** Begin Page extract **

29 CFR 1904.5 -- Annual summary.   (a) Each employer subject to the act shall compile an Annual Summary of Occupational Injuries and Illnesses, based on the information contained in the Log of Occupational Injuries and Illnesses. Occupational Safety and Health Administration Form OSHA No. 102 shall be used for this purpose and shall be completed no later than 1 month after the close of each calendar year (including calendar year 1971) in the form and detail provided for in the form and the instructions contained therein.   (b) The summary shall be maintained at each establishment. Each employer shall   post a copy of the summary at each establishment in a conspicuous place where notices to its employees are customarily posted. Each employer shall [*18]   take steps to insure that such notices are not altered, defaced, or covered by other material.

Respondent's answer admits the aforementioned recordkeeping violations.   Respondent's counsel, in his opening statement, amended the answer so as to include the contention that the Secretary never provided the Respondent with the necessary posters to advise Respondent's employees of the protection and obligations provided in the Occupational Safety and Health Act of 1970, and did not furnish other pertinent documents.   The evidence in the record shows that Respondent was not furnished copies of the aforementioned posters and other OSHA forms (Transcript, pages 113 and 114) until the date of inspection conducted on April 13 and 14, 1972.   Accordingly, no violation of Sections 29 CFR 1903.2(a), 1904.2, 1904.4 and 1904.5, will be found.

The citation for the alleged serious violation is set forth as follows:

Item 1 -- 29 CFR 1926.652(b) -- Sides of trenches in unstable or soft material and greater than 5 feet in depth were not shored, sheeted, braced, sloped, or otherwise supported by means of sufficient strength to protect the employees working within them.

Section 29 CFR 1926.652(b) provides [*19]   as follows:

Sides of trenches in unstable or soft material, five feet or more in depth, shall be shored, sheeted, braced, sloped, or otherwise supported by means of sufficient strength to protect the employees working within them.   See Tables P-1, P-2 (following paragraph (g) of this section.)

** End Page extract **
** Begin Dataset entries **

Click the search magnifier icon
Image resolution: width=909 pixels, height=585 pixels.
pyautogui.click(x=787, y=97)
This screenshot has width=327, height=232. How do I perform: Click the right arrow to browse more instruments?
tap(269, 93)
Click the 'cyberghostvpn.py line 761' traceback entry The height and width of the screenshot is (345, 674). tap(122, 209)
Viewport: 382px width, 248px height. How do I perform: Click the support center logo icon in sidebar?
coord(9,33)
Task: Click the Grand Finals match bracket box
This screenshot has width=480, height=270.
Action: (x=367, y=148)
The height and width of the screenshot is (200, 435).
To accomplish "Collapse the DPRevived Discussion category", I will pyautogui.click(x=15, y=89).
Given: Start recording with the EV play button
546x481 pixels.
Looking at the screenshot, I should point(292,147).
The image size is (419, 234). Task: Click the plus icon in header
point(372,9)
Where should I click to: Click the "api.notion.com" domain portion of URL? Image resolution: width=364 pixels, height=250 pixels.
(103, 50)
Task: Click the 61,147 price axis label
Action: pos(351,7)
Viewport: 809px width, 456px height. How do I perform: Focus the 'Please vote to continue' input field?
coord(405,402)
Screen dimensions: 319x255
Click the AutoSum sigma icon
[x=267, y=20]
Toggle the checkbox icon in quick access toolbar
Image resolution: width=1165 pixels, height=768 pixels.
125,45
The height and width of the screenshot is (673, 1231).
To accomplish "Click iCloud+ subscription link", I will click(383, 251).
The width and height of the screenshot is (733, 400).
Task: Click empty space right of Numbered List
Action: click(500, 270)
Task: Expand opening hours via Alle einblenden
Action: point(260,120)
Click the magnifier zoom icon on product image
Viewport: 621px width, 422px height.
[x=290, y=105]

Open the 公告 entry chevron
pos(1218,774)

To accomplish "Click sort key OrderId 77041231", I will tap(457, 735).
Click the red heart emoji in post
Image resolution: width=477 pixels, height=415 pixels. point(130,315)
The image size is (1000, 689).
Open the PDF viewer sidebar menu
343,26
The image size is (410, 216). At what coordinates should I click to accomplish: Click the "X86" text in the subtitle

** End Dataset entries **

Tasks to carry out:
1. In the OSHA excerpt, which form must be used to compile the Annual Summary of Occupational Injuries and Illnesses?
2. Explain why the OSHA excerpt finds no violation of Sections 29 CFR 1903.2(a), 1904.2, 1904.4 and 1904.5.
3. Write out the passage of the OSHA excerpt between "The citation for" and "of this section.)", inclusive.

The replies:
1. Occupational Safety and Health Administration Form OSHA No. 102.

2. The record shows that the Respondent received neither the required posters nor the other OSHA forms until the inspection on April 13 and 14, 1972. Accordingly, no violation of those recordkeeping sections is found.

3.
The citation for the alleged serious violation is set forth as follows:

Item 1 -- 29 CFR 1926.652(b) -- Sides of trenches in unstable or soft material and greater than 5 feet in depth were not shored, sheeted, braced, sloped, or otherwise supported by means of sufficient strength to protect the employees working within them.

Section 29 CFR 1926.652(b) provides [*19]   as follows:

Sides of trenches in unstable or soft material, five feet or more in depth, shall be shored, sheeted, braced, sloped, or otherwise supported by means of sufficient strength to protect the employees working within them.   See Tables P-1, P-2 (following paragraph (g) of this section.)